How the skip works in the GC pipeline
The GC starts by marking root objects, then processes work items from a queue ( gcWork). Functions involved include: gcDrain – pulls objects from the queue and calls scanobject. scanobject – scans an object's sub‑objects unless the span is marked noscan. greyobject – marks an object and checks span.spanclass.noscan(); if true, it returns early, preventing further scanning.
The essential check is:
if span.spanclass.noscan() {
return
}Thus, the presence of the noscan flag completely controls whether an object’s children are scanned.
How the noscan flag is set
During memory allocation the runtime creates a spanClass via makeSpanClass(sizeclass, noscan). The noscan value is derived from the type information: noscan := typ == nil || !typ.Pointers() In mallocgc (runtime/malloc.go) the flag is passed to makeSpanClass for both small and large allocations. For slices, makeslice forwards the element type to mallocgc; if the element type has no pointers, the resulting slice’s backing memory is marked noscan. For maps, the bucket array is allocated similarly; when the map’s key and value types contain no pointers, the bucket span receives the noscan flag.
Performance impact
A benchmark creates many large slices of int64 (pointer‑free) versus slices of *int64 (pointer‑containing).

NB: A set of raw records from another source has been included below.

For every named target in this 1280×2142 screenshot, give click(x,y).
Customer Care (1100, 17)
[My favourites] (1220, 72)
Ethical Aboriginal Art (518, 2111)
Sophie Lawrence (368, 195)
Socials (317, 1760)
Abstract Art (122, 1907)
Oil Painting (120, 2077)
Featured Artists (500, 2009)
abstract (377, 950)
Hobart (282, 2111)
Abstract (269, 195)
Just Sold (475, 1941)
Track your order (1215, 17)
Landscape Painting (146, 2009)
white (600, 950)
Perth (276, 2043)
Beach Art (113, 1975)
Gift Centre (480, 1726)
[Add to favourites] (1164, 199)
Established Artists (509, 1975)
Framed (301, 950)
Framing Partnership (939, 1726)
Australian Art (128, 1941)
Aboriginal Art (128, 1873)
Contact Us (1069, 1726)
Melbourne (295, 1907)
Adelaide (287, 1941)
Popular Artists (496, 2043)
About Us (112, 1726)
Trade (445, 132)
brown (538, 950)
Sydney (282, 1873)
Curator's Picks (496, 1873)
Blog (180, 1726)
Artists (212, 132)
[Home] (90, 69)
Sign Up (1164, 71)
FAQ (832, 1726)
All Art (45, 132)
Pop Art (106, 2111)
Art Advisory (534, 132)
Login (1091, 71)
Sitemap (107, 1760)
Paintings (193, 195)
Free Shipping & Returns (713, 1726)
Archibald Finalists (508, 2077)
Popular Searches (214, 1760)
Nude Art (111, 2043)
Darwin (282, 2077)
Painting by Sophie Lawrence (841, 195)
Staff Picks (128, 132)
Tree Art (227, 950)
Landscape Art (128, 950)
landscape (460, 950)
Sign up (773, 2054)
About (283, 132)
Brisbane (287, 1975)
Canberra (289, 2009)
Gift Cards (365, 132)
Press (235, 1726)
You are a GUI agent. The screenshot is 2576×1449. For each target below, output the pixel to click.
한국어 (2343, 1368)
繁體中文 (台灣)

The GC time for the pointer‑free case is about 21 % faster while memory allocations remain identical:
GCScan-8 379.0µs ± 2% 298.0µs ± 2% -21.51%This demonstrates that skipping the scan of pointer‑free objects can significantly reduce GC overhead, especially for large data structures.
Practical usage
When designing caches or other in‑memory structures, avoid storing pointers inside maps or slices whenever possible. For example, instead of a map of pointers, store values in a slice and keep a map from keys to slice indices. This eliminates pointers from the map, allowing the GC to skip scanning the map’s entries:
type Cache[K comparable, V any] struct {
buf []V
m map[K]int // index into buf
}
func (c *Cache[K, V]) Get(key K) *V {
if idx, ok := c.m[key]; ok {
return &c.buf[idx]
}
return nil
}
func (c *Cache[K, V]) Set(key K, value V) {
if idx, ok := c.m[key]; ok {
c.buf[idx] = value
return
}
c.m[key] = len(c.buf)
c.buf = append(c.buf, value)
}Such designs trade a bit of extra memory and complexity for reduced GC pressure.
Conclusion
The Go runtime skips scanning objects whose memory spans are marked noscan, which is determined at allocation time based on whether the type contains pointers. This optimization applies to maps, slices, structs, and any pointer‑free allocation, yielding noticeable GC performance gains. While the optimization is specific to the official Go compiler, minimizing pointer usage remains a universal technique for improving GC efficiency across languages.